Excerpted text
# Who's deep frying their bird this year?



## mudbug (Nov 15, 2011)

any tips for newbies?


----------



## powerplantop (Nov 15, 2011)

I like to use smaller turkeys 8 to 10 Lbs. 

But most important is the safety part, some good tips here. Safety tips for deep frying a turkey for Thanksgiving dinner | Kent Regional Fire Authority - Covington & Maple Valley Reporter


----------



## Linda123 (Nov 15, 2011)

We fry a 10-12 pound bird and I bake a breast. Be careful is the best advice!


----------



## mudbug (Nov 15, 2011)

thanks, you two.  I will check out that link,powerplanttop.


----------



## GB (Nov 15, 2011)

Two tips for you Mudbug. First, to figure out the correct amount of oil to use, put the turkey in the pot then cover with water. Then take the turkey out and mark the water level on the side of the pot. That way you will know exactly how much oil to pour in without risking using too much which could cause an overflow and a fire.

My next tip is based on my experience the first time we deep fried a turkey. The bird will cook super fast compared to doing it in the oven. Do not forget to take into account how long it will take the oil to come up to temp though. We had neglected to think about that and it took a lot longer for the oil to reach cooking temp than we though. We ate much later that night than usual.

Data to examine

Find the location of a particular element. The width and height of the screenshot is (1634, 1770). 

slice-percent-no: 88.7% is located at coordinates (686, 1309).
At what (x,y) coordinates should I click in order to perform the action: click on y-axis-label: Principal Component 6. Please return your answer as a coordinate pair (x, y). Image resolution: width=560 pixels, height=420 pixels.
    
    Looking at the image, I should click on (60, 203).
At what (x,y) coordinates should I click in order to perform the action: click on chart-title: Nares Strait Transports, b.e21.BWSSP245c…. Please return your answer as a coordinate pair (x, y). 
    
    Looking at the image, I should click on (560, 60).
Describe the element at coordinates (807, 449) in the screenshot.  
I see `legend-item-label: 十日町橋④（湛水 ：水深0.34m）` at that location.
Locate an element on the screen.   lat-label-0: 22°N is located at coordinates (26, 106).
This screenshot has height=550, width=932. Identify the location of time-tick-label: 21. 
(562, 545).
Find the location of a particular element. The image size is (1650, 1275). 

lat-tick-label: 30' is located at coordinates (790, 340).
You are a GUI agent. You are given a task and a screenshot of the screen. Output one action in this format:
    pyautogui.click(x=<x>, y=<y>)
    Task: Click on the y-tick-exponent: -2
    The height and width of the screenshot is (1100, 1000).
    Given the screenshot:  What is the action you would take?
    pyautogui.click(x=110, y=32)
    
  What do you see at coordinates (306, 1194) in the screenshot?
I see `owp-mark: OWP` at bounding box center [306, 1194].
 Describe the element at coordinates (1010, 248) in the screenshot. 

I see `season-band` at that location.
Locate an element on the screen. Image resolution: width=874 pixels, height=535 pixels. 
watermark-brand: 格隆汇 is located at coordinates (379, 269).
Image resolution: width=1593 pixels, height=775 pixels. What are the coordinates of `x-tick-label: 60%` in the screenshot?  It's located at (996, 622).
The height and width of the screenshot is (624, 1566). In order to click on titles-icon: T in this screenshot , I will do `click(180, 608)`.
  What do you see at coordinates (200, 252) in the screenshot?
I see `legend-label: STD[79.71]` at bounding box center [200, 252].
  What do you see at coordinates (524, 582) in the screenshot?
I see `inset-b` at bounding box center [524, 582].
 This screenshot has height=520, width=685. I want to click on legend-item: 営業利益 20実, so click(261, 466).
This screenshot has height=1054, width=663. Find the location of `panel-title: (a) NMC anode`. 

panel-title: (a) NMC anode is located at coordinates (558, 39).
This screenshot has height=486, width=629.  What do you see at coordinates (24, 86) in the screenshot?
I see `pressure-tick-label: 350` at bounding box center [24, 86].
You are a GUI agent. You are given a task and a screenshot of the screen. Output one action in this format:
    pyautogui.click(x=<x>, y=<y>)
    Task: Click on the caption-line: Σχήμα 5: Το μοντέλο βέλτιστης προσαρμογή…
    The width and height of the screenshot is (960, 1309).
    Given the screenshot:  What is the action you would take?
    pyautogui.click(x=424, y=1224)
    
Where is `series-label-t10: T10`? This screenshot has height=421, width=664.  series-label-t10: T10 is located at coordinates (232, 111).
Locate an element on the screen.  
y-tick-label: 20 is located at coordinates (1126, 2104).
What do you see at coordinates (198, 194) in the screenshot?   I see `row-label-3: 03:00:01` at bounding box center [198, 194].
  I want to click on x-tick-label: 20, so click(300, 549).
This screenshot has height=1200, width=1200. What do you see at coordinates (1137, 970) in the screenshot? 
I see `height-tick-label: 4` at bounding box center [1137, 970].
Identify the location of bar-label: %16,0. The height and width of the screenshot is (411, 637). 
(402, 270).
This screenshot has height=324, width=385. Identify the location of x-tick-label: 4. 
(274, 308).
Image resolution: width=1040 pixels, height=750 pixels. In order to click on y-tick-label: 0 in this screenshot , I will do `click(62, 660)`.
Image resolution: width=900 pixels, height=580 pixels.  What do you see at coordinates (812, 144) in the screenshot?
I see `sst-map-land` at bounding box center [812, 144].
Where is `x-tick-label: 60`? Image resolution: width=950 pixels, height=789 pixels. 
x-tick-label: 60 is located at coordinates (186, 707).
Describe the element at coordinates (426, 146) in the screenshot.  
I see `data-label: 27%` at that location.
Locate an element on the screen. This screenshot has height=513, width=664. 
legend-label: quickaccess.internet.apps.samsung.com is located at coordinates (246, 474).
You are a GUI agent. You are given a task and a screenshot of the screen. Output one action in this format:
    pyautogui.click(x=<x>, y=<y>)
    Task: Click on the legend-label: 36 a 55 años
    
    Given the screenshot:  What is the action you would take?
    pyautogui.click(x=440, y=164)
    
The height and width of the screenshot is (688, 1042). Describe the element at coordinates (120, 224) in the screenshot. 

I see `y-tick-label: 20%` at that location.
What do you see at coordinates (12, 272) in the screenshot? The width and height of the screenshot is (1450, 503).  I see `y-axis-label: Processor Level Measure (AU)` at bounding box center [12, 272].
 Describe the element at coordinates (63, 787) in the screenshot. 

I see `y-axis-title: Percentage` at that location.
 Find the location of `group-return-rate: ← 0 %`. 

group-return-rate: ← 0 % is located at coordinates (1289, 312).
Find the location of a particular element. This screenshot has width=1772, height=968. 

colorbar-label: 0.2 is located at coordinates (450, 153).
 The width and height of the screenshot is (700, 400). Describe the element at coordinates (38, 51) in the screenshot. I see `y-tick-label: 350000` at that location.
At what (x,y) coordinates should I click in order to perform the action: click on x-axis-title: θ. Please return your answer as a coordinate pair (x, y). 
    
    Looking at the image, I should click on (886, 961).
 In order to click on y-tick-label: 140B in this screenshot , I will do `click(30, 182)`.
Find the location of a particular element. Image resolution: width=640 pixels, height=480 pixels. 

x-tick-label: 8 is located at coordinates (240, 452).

Your goal
Write what comes next in the forum thread about deep frying a turkey, picking up after its last post. You won't need the lines for anything here.

Task result
----------



## Chef Munky (Nov 15, 2011)

Check, and then double check your home owners policy.
It might not cover turkey.


----------



## PrincessFiona60 (Nov 16, 2011)

Nice flat, stable, non-flammable surface outdoors.  No sense in setting the garage on fire.


----------



## pacanis (Nov 16, 2011)

Someone I know deep fried a turkey last year in one of those countertop deep fryers you see advertised on TV all the time now. He loved it. He said he'll never go back to cooking it in the oven. I imagine they are as safe as deep frying anything indoors.


----------



## mudbug (Nov 16, 2011)

thanks, everyone!  All tips duly noted.  Geebs, HH had already mentioned doing your tip about the water - good idea.


----------



## GB (Nov 16, 2011)

Oh and don't forget some good tunes to listen to while you are frying. Wait a sec, I forgot who I was talking to for a second


----------



## mudbug (Nov 16, 2011)

yeah, really, geebs......however, it will probably be only jazz or bluegrass.  Dad will be visiting.


----------



## GB (Nov 16, 2011)

Well it is good to see dad has good taste in music too!


----------



## PrincessFiona60 (Nov 17, 2011)

William Shatner Deep Fries A Turkey

Deep Fried Safety with William Shatner | Yahoo TV - Yahoo! TV


----------



## mudbug (Nov 17, 2011)

GB said:


> Well it is good to see dad has good taste in music too!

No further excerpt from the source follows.